-- JOB --
Rewrite the listing below so that each "Where should I click to" becomes "Where do I click to", with all other text left unchanged.

Data taken from a collection
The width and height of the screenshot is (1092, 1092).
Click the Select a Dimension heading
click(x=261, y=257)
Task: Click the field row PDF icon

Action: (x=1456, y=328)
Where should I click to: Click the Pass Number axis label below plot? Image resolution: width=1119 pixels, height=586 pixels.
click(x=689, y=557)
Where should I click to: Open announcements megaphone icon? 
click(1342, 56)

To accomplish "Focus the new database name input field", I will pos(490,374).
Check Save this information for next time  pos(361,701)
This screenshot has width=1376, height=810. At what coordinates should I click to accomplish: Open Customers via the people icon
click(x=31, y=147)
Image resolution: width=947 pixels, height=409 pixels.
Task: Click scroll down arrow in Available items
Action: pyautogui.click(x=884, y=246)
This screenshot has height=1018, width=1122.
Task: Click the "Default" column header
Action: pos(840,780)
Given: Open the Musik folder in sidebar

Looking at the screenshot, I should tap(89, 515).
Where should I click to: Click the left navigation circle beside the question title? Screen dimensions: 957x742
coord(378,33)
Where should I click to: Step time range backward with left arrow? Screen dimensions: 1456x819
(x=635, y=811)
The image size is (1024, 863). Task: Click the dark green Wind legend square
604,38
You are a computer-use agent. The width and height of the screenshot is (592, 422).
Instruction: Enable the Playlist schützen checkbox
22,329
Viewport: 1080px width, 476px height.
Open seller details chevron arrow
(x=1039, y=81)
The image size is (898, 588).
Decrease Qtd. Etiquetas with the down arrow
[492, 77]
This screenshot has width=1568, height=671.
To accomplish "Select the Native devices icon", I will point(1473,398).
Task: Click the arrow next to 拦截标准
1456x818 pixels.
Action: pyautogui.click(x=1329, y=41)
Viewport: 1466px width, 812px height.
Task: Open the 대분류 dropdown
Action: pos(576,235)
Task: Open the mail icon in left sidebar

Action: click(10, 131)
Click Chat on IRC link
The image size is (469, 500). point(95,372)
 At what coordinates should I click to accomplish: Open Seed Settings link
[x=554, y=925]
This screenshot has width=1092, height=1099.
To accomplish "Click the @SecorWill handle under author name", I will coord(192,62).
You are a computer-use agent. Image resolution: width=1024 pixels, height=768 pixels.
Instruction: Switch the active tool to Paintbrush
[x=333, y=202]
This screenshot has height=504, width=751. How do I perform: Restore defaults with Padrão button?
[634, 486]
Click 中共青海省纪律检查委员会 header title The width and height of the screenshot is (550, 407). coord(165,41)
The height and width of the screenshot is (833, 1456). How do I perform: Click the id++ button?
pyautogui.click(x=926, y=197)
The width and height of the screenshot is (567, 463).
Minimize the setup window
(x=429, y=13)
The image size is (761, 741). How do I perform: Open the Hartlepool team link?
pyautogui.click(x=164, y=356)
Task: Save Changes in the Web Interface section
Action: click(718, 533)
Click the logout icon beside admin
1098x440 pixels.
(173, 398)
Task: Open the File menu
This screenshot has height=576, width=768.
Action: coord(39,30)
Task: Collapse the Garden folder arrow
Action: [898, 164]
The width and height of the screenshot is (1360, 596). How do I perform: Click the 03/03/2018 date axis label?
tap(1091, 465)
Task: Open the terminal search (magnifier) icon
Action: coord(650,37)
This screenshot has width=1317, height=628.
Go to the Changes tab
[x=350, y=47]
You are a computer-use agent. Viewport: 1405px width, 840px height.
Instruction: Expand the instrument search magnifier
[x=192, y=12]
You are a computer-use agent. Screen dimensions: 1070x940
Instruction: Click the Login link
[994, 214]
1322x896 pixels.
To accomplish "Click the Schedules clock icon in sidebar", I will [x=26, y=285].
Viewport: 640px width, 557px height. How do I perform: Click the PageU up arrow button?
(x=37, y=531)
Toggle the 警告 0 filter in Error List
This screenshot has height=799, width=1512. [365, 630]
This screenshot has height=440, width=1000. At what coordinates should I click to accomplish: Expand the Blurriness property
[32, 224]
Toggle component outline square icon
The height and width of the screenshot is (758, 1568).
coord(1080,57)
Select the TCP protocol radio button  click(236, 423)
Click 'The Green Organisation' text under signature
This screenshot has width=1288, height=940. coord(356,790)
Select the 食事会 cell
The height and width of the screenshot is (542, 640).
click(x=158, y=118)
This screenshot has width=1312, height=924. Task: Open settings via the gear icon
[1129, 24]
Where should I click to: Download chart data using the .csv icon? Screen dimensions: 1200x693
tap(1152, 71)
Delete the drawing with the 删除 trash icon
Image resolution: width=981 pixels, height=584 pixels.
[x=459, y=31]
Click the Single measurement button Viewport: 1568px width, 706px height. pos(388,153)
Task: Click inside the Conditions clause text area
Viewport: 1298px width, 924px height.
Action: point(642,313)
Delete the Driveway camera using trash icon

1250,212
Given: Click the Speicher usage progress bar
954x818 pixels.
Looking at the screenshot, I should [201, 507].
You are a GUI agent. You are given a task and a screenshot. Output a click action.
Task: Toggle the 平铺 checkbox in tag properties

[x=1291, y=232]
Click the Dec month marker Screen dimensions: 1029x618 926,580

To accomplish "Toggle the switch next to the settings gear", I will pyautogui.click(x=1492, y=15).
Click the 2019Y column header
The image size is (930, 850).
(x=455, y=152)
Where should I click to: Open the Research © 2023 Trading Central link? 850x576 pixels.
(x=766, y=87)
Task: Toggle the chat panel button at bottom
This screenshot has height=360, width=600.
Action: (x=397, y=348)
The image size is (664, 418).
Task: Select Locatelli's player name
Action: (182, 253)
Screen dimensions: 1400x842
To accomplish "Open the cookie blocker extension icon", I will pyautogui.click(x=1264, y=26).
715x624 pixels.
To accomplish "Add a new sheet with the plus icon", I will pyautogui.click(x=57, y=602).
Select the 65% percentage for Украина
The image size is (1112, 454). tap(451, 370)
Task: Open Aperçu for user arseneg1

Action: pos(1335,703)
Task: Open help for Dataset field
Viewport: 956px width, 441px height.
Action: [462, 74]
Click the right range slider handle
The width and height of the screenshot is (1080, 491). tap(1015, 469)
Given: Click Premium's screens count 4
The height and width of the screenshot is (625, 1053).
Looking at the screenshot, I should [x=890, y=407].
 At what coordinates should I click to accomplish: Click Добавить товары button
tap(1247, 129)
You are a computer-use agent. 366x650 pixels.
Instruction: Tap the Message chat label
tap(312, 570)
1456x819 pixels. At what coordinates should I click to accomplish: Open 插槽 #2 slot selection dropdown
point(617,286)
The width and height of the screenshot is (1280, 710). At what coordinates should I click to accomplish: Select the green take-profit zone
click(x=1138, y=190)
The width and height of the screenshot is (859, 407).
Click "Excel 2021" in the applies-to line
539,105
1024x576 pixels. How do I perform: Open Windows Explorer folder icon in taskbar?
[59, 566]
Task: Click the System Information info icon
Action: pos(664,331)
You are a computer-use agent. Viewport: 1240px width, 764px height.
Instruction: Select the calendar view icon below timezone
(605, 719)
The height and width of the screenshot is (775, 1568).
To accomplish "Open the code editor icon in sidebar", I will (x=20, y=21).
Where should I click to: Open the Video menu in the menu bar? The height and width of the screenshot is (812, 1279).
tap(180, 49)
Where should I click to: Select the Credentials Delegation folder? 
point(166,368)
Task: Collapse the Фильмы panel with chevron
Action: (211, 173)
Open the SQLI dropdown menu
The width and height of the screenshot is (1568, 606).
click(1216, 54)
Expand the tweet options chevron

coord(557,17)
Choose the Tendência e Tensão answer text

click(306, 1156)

-- TASK ANSWER --
The width and height of the screenshot is (1092, 1092).
Click the Select a Dimension heading
click(x=261, y=257)
Task: Click the field row PDF icon

Action: (x=1456, y=328)
Where do I click to: Click the Pass Number axis label below plot? Image resolution: width=1119 pixels, height=586 pixels.
click(x=689, y=557)
Where do I click to: Open announcements megaphone icon? 
click(1342, 56)

To accomplish "Focus the new database name input field", I will pos(490,374).
Check Save this information for next time  pos(361,701)
This screenshot has width=1376, height=810. At what coordinates should I click to accomplish: Open Customers via the people icon
click(x=31, y=147)
Image resolution: width=947 pixels, height=409 pixels.
Task: Click scroll down arrow in Available items
Action: pyautogui.click(x=884, y=246)
This screenshot has height=1018, width=1122.
Task: Click the "Default" column header
Action: pos(840,780)
Given: Open the Musik folder in sidebar

Looking at the screenshot, I should tap(89, 515).
Where do I click to: Click the left navigation circle beside the question title? Screen dimensions: 957x742
coord(378,33)
Where do I click to: Step time range backward with left arrow? Screen dimensions: 1456x819
(x=635, y=811)
The image size is (1024, 863). Task: Click the dark green Wind legend square
604,38
You are a computer-use agent. The width and height of the screenshot is (592, 422).
Instruction: Enable the Playlist schützen checkbox
22,329
Viewport: 1080px width, 476px height.
Open seller details chevron arrow
(x=1039, y=81)
The image size is (898, 588).
Decrease Qtd. Etiquetas with the down arrow
[492, 77]
This screenshot has width=1568, height=671.
To accomplish "Select the Native devices icon", I will point(1473,398).
Task: Click the arrow next to 拦截标准
1456x818 pixels.
Action: pyautogui.click(x=1329, y=41)
Viewport: 1466px width, 812px height.
Task: Open the 대분류 dropdown
Action: pos(576,235)
Task: Open the mail icon in left sidebar

Action: click(10, 131)
Click Chat on IRC link
The image size is (469, 500). point(95,372)
 At what coordinates should I click to accomplish: Open Seed Settings link
[x=554, y=925]
This screenshot has width=1092, height=1099.
To accomplish "Click the @SecorWill handle under author name", I will coord(192,62).
You are a computer-use agent. Image resolution: width=1024 pixels, height=768 pixels.
Instruction: Switch the active tool to Paintbrush
[x=333, y=202]
This screenshot has height=504, width=751. How do I perform: Restore defaults with Padrão button?
[634, 486]
Click 中共青海省纪律检查委员会 header title The width and height of the screenshot is (550, 407). coord(165,41)
The height and width of the screenshot is (833, 1456). How do I perform: Click the id++ button?
pyautogui.click(x=926, y=197)
The width and height of the screenshot is (567, 463).
Minimize the setup window
(x=429, y=13)
The image size is (761, 741). How do I perform: Open the Hartlepool team link?
pyautogui.click(x=164, y=356)
Task: Save Changes in the Web Interface section
Action: click(718, 533)
Click the logout icon beside admin
1098x440 pixels.
(173, 398)
Task: Open the File menu
This screenshot has height=576, width=768.
Action: coord(39,30)
Task: Collapse the Garden folder arrow
Action: [898, 164]
The width and height of the screenshot is (1360, 596). How do I perform: Click the 03/03/2018 date axis label?
tap(1091, 465)
Task: Open the terminal search (magnifier) icon
Action: coord(650,37)
This screenshot has width=1317, height=628.
Go to the Changes tab
[x=350, y=47]
You are a computer-use agent. Viewport: 1405px width, 840px height.
Instruction: Expand the instrument search magnifier
[x=192, y=12]
You are a computer-use agent. Screen dimensions: 1070x940
Instruction: Click the Login link
[994, 214]
1322x896 pixels.
To accomplish "Click the Schedules clock icon in sidebar", I will [x=26, y=285].
Viewport: 640px width, 557px height. How do I perform: Click the PageU up arrow button?
(x=37, y=531)
Toggle the 警告 0 filter in Error List
This screenshot has height=799, width=1512. [365, 630]
This screenshot has height=440, width=1000. At what coordinates should I click to accomplish: Expand the Blurriness property
[32, 224]
Toggle component outline square icon
The height and width of the screenshot is (758, 1568).
coord(1080,57)
Select the TCP protocol radio button  click(236, 423)
Click 'The Green Organisation' text under signature
This screenshot has width=1288, height=940. coord(356,790)
Select the 食事会 cell
The height and width of the screenshot is (542, 640).
click(x=158, y=118)
This screenshot has width=1312, height=924. Task: Open settings via the gear icon
[1129, 24]
Where do I click to: Download chart data using the .csv icon? Screen dimensions: 1200x693
tap(1152, 71)
Delete the drawing with the 删除 trash icon
Image resolution: width=981 pixels, height=584 pixels.
[x=459, y=31]
Click the Single measurement button Viewport: 1568px width, 706px height. pos(388,153)
Task: Click inside the Conditions clause text area
Viewport: 1298px width, 924px height.
Action: point(642,313)
Delete the Driveway camera using trash icon

1250,212
Given: Click the Speicher usage progress bar
954x818 pixels.
Looking at the screenshot, I should [201, 507].
You are a GUI agent. You are given a task and a screenshot. Output a click action.
Task: Toggle the 平铺 checkbox in tag properties

[x=1291, y=232]
Click the Dec month marker Screen dimensions: 1029x618 926,580

To accomplish "Toggle the switch next to the settings gear", I will pyautogui.click(x=1492, y=15).
Click the 2019Y column header
The image size is (930, 850).
(x=455, y=152)
Where do I click to: Open the Research © 2023 Trading Central link? 850x576 pixels.
(x=766, y=87)
Task: Toggle the chat panel button at bottom
This screenshot has height=360, width=600.
Action: (x=397, y=348)
The image size is (664, 418).
Task: Select Locatelli's player name
Action: (182, 253)
Screen dimensions: 1400x842
To accomplish "Open the cookie blocker extension icon", I will pyautogui.click(x=1264, y=26).
715x624 pixels.
To accomplish "Add a new sheet with the plus icon", I will pyautogui.click(x=57, y=602).
Select the 65% percentage for Украина
The image size is (1112, 454). tap(451, 370)
Task: Open Aperçu for user arseneg1

Action: pos(1335,703)
Task: Open help for Dataset field
Viewport: 956px width, 441px height.
Action: [462, 74]
Click the right range slider handle
The width and height of the screenshot is (1080, 491). tap(1015, 469)
Given: Click Premium's screens count 4
The height and width of the screenshot is (625, 1053).
Looking at the screenshot, I should [x=890, y=407].
 At what coordinates should I click to accomplish: Click Добавить товары button
tap(1247, 129)
You are a computer-use agent. 366x650 pixels.
Instruction: Tap the Message chat label
tap(312, 570)
1456x819 pixels. At what coordinates should I click to accomplish: Open 插槽 #2 slot selection dropdown
point(617,286)
The width and height of the screenshot is (1280, 710). At what coordinates should I click to accomplish: Select the green take-profit zone
click(x=1138, y=190)
The width and height of the screenshot is (859, 407).
Click "Excel 2021" in the applies-to line
539,105
1024x576 pixels. How do I perform: Open Windows Explorer folder icon in taskbar?
[59, 566]
Task: Click the System Information info icon
Action: pos(664,331)
You are a computer-use agent. Viewport: 1240px width, 764px height.
Instruction: Select the calendar view icon below timezone
(605, 719)
The height and width of the screenshot is (775, 1568).
To accomplish "Open the code editor icon in sidebar", I will (x=20, y=21).
Where do I click to: Open the Video menu in the menu bar? The height and width of the screenshot is (812, 1279).
tap(180, 49)
Where do I click to: Select the Credentials Delegation folder? 
point(166,368)
Task: Collapse the Фильмы panel with chevron
Action: (211, 173)
Open the SQLI dropdown menu
The width and height of the screenshot is (1568, 606).
click(1216, 54)
Expand the tweet options chevron

coord(557,17)
Choose the Tendência e Tensão answer text

click(306, 1156)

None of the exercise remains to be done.